Daha önce filebeat için bir konfig dosyası oluşturmuştuk şimdi aynı işlemi winlogbeat için yapacağız. Logstash sunucusuna SSH ile bağlandıktan sonra,

sudo nano /etc/logstash/conf.d/winlogbeat.conf

### İçerik
input {
  beats {
    port => 5045
  }
}
output {
  elasticsearch {
    hosts => ["https://elk.home:9200"]
    index => "winlogbeat-%{[@metadata][version]}-%{+YYYY.MM.dd}"
    user => "elastic"
    password => "{PASS}"
    ssl => true
    cacert => "/etc/logstash/elastic.pem"
    ssl_certificate_verification => false
  }
}

# ve servisi yeniden başlatalım
sudo service logstash restart

# Template'lerin aktarılması
.\winlogbeat.exe export template > winlogbeat.template.json

# Çıktısını aldığımız dosyayı ELK sunucusuna yada erişebileceğimiz bir sunucuya kopyalayalım
# Ardından curl ile template bilgisini yükleyelim
curl --user elastic:{PASS} -XPUT -H 'Content-Type: application/json' https://localhost:9200/_template/winlogbeat-7.12.0 -d@winlogbeat.template.json --insecure

Filebeat ajanında olduğu gibi tekrar “Index Pattarn” eklemek kalıyor. Bunun için Kibana içerisinde sol menüden “Stack Management” ardından “Index Pattern” seçilir. “Create Index Pattern” butonuna basılır “winlogbeat-*” indexi eklenir.

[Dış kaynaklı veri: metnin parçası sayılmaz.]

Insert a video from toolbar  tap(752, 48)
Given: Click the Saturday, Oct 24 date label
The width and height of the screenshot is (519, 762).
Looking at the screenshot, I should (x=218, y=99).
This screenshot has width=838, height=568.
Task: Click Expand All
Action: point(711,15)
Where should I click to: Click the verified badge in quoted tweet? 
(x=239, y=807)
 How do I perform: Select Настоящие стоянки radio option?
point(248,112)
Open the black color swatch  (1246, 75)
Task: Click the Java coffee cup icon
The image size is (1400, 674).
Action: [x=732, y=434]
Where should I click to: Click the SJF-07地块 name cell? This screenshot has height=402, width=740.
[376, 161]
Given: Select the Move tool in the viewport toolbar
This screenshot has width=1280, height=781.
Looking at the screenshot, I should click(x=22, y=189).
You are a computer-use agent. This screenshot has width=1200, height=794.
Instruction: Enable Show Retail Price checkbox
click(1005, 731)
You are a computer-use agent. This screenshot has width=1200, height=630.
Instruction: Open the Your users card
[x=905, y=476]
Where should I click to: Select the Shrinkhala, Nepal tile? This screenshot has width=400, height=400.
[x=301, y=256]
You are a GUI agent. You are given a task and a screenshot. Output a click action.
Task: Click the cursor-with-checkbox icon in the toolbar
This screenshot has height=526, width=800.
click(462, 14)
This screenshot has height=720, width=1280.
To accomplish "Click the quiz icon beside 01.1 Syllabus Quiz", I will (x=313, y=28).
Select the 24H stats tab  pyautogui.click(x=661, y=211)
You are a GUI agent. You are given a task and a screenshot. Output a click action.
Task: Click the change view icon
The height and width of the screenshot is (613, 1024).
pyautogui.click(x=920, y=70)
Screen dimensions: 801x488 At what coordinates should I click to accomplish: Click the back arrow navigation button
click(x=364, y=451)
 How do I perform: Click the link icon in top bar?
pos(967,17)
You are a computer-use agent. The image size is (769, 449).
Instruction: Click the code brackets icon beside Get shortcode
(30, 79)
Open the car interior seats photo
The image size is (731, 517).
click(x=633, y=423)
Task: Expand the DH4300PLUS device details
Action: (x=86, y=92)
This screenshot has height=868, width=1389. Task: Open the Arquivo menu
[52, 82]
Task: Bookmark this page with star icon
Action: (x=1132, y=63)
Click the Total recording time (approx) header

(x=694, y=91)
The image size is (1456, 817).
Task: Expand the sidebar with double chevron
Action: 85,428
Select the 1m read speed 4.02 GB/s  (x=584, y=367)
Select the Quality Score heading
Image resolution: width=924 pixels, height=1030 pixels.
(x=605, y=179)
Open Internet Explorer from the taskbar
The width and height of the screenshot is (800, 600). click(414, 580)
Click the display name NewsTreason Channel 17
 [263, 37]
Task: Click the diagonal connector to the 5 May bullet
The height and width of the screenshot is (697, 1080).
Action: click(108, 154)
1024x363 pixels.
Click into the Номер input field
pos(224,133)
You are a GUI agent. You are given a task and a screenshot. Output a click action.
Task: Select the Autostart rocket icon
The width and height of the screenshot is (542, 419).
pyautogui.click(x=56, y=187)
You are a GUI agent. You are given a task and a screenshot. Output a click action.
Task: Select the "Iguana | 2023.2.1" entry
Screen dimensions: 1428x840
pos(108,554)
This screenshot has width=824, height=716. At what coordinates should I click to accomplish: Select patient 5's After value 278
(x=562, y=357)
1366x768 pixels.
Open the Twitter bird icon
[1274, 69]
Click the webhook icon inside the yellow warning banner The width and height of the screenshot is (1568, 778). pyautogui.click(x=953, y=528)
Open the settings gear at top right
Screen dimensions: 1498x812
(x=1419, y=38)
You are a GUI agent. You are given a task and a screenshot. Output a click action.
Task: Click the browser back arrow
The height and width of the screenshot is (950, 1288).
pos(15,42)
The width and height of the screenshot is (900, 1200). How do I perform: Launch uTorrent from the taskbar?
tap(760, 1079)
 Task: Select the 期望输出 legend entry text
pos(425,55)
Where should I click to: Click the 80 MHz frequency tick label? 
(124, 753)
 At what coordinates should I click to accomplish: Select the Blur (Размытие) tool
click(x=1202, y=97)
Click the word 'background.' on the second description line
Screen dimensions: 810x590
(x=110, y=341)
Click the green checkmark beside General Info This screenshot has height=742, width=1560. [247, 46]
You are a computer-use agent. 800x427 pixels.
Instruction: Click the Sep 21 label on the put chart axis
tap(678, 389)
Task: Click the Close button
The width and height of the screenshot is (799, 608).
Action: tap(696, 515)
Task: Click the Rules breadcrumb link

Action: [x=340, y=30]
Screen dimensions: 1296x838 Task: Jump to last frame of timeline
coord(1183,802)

Bu adımla birlikte artık ELK sunucumuza Suricata, hedef linux ve windows sunucularımızdan loglar gelmeye başladı. Şu aşamada sadece Suricata üzerinde kurallarımız açık. Bir sonraki yazıda ELK üzerindeki bazı “Detection” kurallarını inceleyip aktif edecek ve bir kaç deneme yapacağız.